Bywa i tak, że delfinom – tym sprytnym i zaradnym myśliwym – udaje się namówić inne stado do współpracy. Czasem jest to odmienny gatunek walenia, a inny razem: grupa bezwłosych naczelnych zamieszkujących wybrzeża Brazylii. Z pracy opublikowanej w „Proceedings of the National Academy of Sciences”, opartej na 15 latach obserwacji kooperatywnego polowania ludzi i delfinów wynika, że oba gatunki bardzo korzystają na tej współpracy. Rybacy pełnią tu rolę Bariery, tyle że bardziej aktywnej, bo wyposażonej w sieci. Prowadzącymi są natomiast delfiny: zaganiają one ryby w stronę ludzi, a następnie pożywiają się tymi, które nie zostały przez nich schwytane.

Uczeni z Oregon State University, którzy prowadzą obserwację obu gatunków, ustalili, że kooperacja pomiędzy ludźmi a waleniami jest korzystna dla jednej i drugiej strony. Wykazali, że rodziny poławiające w ten sposób cefale (ryby z rodziny mugilowatych, które są ulubionym gatunkiem chwytanych omawianą metodą) cechują się większym dobrostanem socjoekonomicznym. U delfinów zaś wskaźnik przeżywalności jest o 13 proc. wyższy, niż u kuzynów, którzy nie współpracują z ludźmi.

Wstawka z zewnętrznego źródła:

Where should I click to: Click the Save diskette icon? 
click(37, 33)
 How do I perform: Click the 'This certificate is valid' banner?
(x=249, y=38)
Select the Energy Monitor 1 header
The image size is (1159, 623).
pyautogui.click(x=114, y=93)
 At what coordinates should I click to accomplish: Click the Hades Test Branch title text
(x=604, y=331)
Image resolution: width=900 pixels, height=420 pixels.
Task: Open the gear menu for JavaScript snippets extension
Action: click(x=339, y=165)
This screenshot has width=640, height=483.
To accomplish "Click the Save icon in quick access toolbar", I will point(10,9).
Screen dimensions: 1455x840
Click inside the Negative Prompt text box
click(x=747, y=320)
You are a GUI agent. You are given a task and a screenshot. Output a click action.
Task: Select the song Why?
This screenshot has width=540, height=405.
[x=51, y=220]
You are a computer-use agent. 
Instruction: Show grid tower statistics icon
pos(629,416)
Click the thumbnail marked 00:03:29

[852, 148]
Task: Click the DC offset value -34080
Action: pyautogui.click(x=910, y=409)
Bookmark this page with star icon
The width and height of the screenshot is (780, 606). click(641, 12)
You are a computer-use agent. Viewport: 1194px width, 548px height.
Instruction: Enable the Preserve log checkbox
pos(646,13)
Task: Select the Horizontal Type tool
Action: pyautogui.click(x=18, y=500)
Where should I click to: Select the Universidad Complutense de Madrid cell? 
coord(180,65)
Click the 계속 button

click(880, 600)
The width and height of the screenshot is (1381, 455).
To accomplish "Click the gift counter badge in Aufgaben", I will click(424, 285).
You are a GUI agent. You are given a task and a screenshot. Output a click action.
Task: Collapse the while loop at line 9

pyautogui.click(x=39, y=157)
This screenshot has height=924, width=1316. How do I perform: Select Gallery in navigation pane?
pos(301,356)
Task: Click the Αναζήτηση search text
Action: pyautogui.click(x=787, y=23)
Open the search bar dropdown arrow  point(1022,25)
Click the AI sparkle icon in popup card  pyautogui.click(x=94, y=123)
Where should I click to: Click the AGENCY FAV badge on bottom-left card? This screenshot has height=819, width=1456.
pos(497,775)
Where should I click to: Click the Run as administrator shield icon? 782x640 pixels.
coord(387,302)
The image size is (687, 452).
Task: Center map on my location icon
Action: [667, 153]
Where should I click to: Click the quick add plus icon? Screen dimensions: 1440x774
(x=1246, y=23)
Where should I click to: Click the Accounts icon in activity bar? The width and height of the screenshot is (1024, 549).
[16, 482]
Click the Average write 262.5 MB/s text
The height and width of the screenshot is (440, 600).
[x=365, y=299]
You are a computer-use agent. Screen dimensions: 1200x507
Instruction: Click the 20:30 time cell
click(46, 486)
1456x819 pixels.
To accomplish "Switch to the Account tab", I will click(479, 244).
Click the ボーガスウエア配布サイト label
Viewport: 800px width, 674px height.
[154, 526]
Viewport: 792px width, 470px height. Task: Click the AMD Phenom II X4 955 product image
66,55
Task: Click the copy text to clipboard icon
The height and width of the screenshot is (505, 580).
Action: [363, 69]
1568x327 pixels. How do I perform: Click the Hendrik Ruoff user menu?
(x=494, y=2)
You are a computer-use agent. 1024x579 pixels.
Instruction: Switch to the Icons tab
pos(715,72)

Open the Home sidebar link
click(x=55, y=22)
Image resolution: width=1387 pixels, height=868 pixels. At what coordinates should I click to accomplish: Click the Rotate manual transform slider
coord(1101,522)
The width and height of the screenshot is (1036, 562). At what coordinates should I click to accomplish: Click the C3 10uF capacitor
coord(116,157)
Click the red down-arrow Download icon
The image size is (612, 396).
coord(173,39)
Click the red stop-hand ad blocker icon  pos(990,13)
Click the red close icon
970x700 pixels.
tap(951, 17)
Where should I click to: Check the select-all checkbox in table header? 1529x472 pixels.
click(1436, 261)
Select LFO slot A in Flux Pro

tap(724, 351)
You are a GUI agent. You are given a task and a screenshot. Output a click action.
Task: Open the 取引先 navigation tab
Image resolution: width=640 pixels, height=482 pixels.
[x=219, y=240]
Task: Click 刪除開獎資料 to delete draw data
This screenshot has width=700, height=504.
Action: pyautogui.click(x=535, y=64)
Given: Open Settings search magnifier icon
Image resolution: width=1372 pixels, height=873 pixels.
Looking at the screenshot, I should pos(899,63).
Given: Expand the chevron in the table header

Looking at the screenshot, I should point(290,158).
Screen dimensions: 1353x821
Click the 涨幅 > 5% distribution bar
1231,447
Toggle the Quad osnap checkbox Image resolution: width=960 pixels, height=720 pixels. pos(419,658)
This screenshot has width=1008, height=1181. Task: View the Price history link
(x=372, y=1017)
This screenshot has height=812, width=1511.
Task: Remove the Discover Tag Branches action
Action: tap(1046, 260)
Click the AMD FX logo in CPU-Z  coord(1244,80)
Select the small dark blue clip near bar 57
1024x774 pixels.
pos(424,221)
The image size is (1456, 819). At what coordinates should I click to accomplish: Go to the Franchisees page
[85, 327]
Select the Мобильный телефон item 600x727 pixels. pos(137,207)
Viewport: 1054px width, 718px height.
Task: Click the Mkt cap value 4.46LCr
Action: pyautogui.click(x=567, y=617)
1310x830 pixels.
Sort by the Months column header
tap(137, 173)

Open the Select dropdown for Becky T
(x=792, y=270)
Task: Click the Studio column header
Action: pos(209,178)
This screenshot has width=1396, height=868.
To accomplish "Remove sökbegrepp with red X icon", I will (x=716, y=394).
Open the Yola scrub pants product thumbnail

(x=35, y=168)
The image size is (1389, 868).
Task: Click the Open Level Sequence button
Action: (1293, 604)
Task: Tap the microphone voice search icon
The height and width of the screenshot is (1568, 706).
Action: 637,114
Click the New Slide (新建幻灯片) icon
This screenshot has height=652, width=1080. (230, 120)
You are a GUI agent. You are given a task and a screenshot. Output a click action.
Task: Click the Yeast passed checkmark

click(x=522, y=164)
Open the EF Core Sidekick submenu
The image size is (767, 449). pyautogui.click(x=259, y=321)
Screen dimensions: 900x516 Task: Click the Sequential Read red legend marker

Ta kooperacja to nie tylko przykład dość rzadkiego w przyrodzie układu, w którym dwa szczytowe drapieżniki korzystają na współpracy, a nie konkurują ze sobą. To też pokaz kulturowej transmisji behawioralnej u jednego i drugiego gatunku. Wspólne połowy są elementem unikatowej kultury zarówno wśród delfinów, jak i lokalnych rybaków i nie są zachowaniem instynktownym. Uczeni mają nadzieję, że ta tradycja nadal będzie przekazywana z pokolenia na pokolenia. Jeśli któraś strona zacznie się wycofywać (np. potomkowie rybaków stracą zainteresowanie tą praktyką), ten bardzo cenny układ może zaniknąć na zawsze.